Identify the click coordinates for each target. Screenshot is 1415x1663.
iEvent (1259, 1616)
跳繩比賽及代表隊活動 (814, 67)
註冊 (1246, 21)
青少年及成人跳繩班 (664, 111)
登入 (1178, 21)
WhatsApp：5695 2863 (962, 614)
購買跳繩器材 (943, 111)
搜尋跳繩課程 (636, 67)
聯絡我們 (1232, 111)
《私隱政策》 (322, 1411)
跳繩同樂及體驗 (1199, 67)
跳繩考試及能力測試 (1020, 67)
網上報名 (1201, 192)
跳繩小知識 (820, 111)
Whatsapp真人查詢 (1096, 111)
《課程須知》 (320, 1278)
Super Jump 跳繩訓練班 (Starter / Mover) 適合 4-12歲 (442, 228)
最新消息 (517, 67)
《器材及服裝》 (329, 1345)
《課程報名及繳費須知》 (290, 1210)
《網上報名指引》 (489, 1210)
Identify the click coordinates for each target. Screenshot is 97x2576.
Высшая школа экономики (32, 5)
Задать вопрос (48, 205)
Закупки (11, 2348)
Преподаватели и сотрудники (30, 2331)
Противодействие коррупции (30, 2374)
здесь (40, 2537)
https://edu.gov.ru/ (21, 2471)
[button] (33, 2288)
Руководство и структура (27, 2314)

==

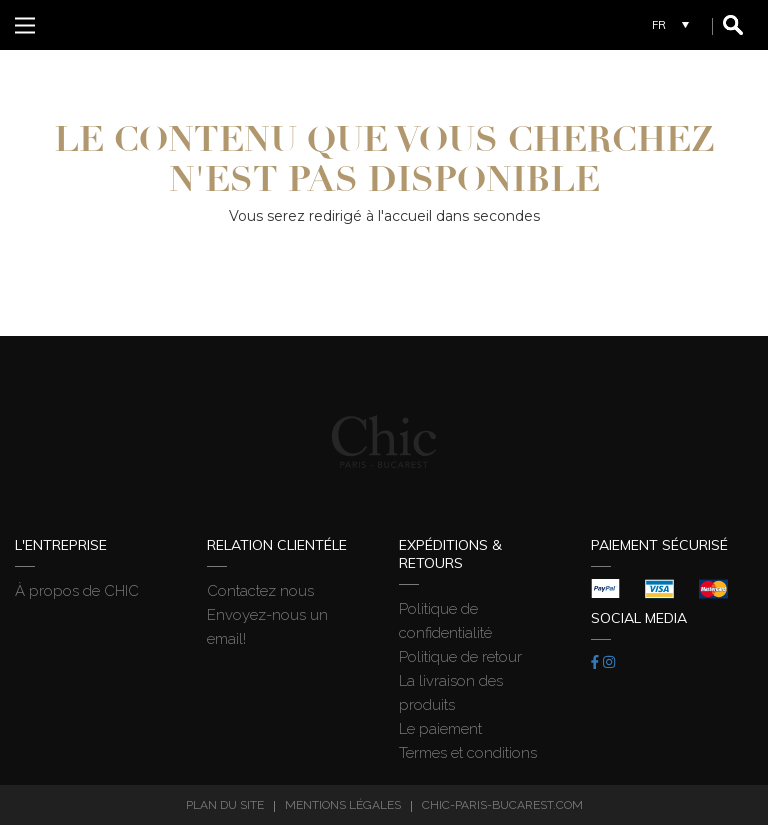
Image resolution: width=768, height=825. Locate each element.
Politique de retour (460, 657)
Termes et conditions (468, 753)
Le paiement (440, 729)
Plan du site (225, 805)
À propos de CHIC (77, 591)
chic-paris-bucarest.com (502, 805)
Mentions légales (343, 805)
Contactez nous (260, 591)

--

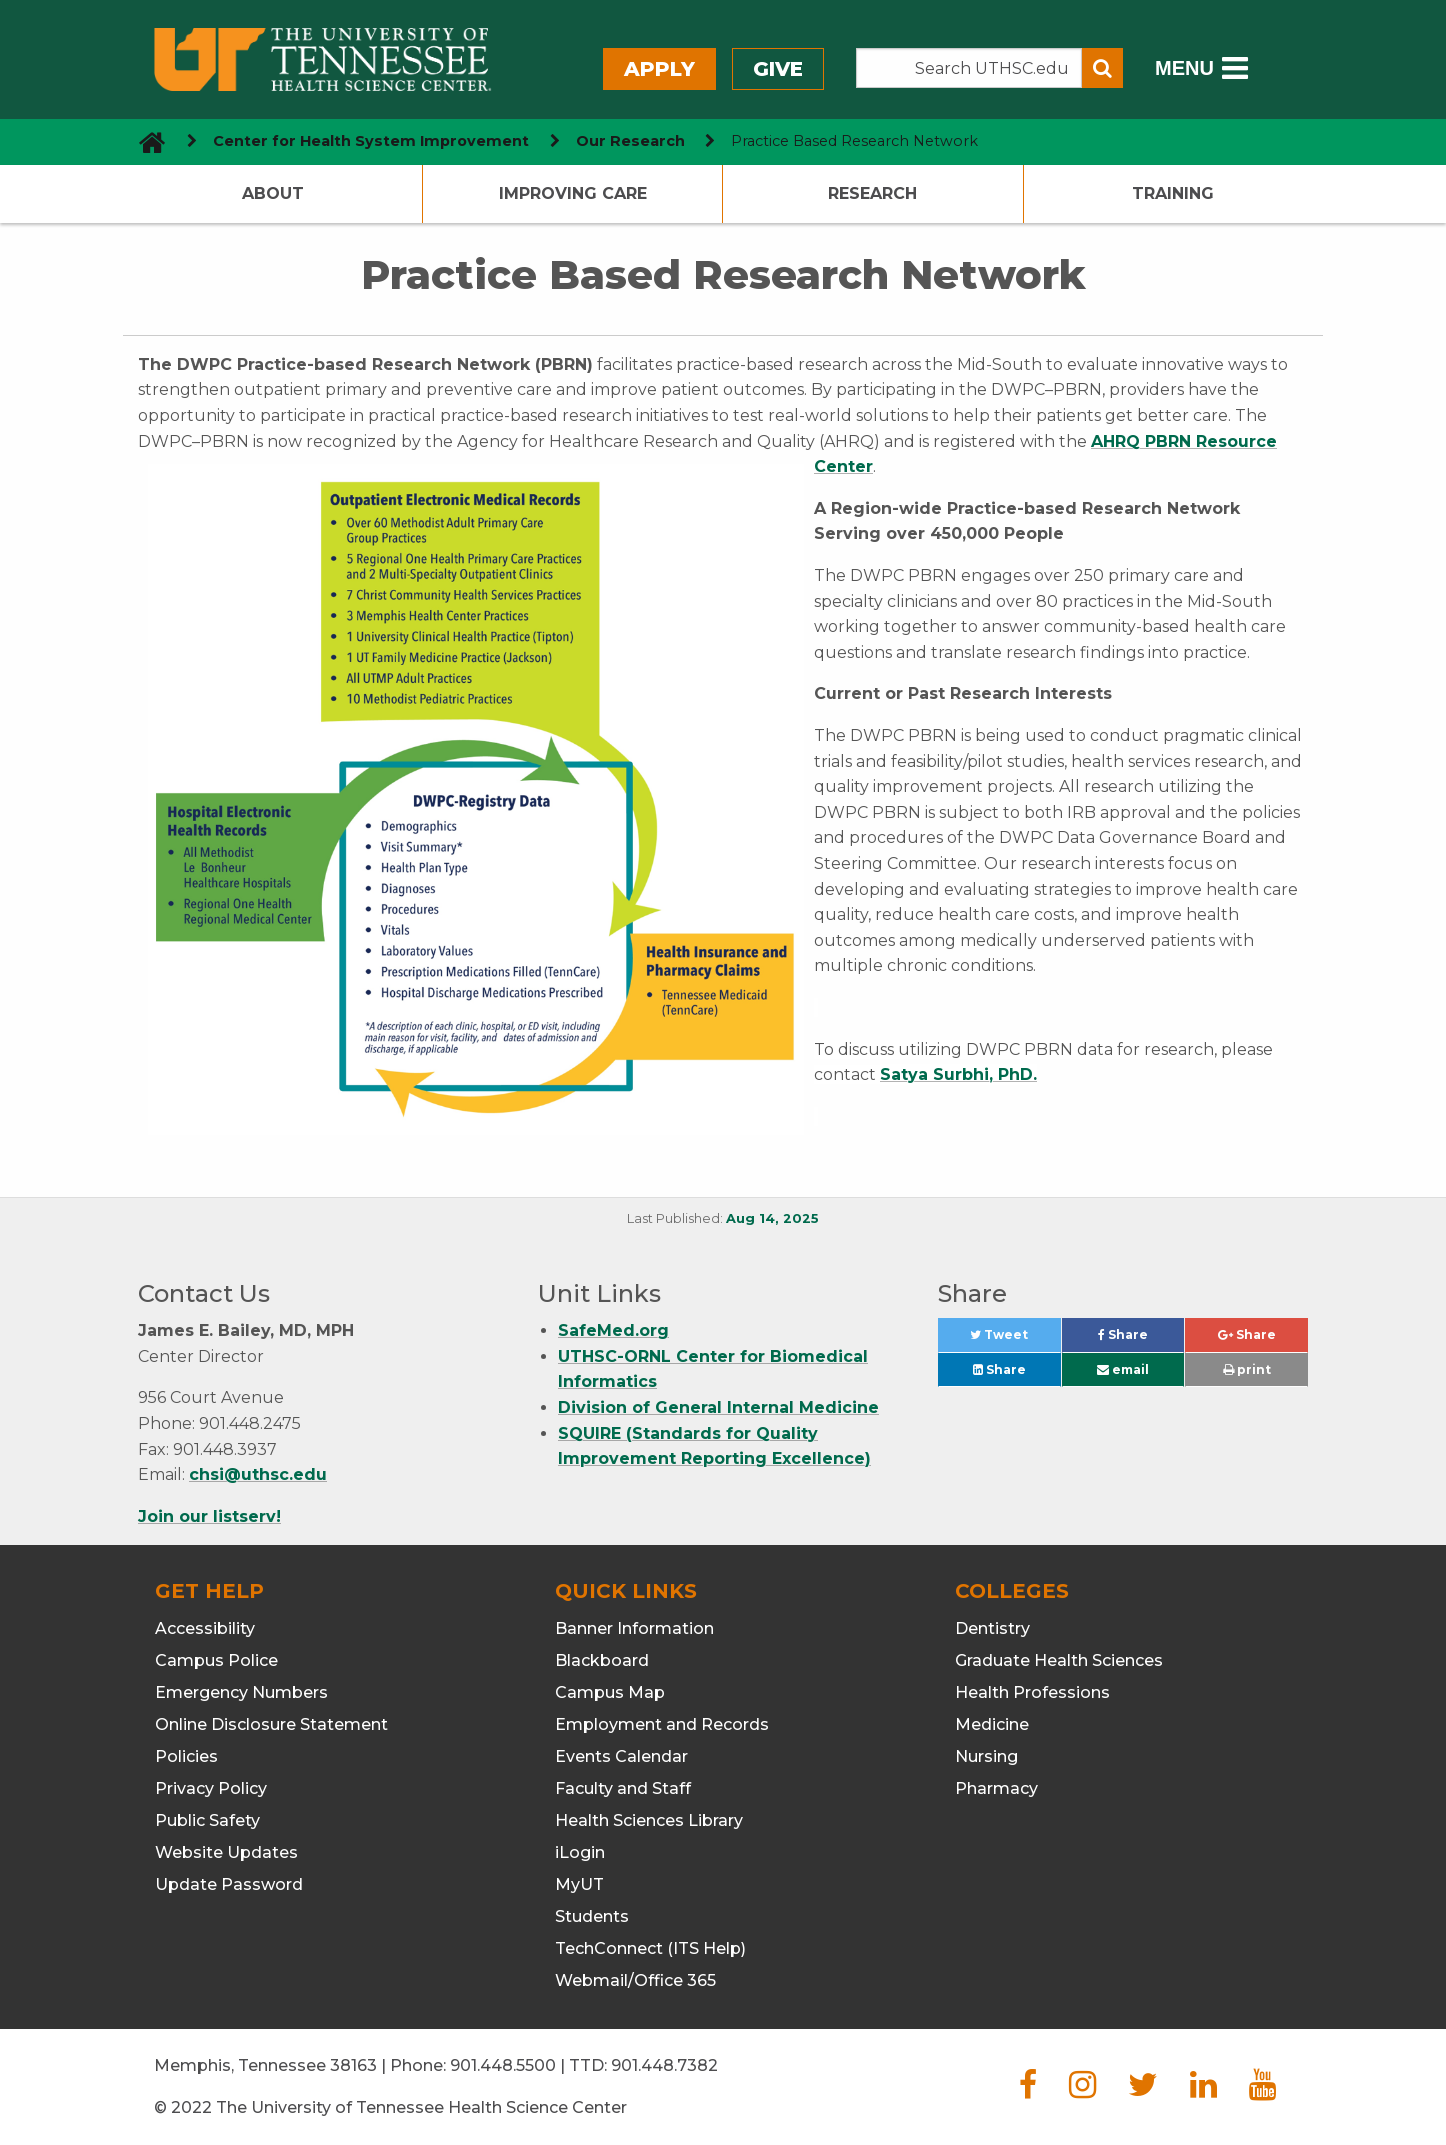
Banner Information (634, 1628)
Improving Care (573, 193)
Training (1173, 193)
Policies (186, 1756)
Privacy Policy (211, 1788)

● **What this task involves**: Copy every line of the entries exactly, from the line containing "Screenshot is 1415x1663." down through the line containing "Закупки (11, 2348)", including both of those lines.

● **Response**:
Identify the click coordinates for each target. Screenshot is 1415x1663.
iEvent (1259, 1616)
跳繩比賽及代表隊活動 (814, 67)
註冊 (1246, 21)
青少年及成人跳繩班 (664, 111)
登入 (1178, 21)
WhatsApp：5695 2863 (962, 614)
購買跳繩器材 (943, 111)
搜尋跳繩課程 (636, 67)
聯絡我們 (1232, 111)
《私隱政策》 (322, 1411)
跳繩同樂及體驗 (1199, 67)
跳繩考試及能力測試 (1020, 67)
網上報名 (1201, 192)
跳繩小知識 (820, 111)
Whatsapp真人查詢 (1096, 111)
《課程須知》 (320, 1278)
Super Jump 跳繩訓練班 (Starter / Mover) 適合 4-12歲 (442, 228)
最新消息 (517, 67)
《器材及服裝》 (329, 1345)
《課程報名及繳費須知》 (290, 1210)
《網上報名指引》 (489, 1210)
Identify the click coordinates for each target. Screenshot is 97x2576.
Высшая школа экономики (32, 5)
Задать вопрос (48, 205)
Закупки (11, 2348)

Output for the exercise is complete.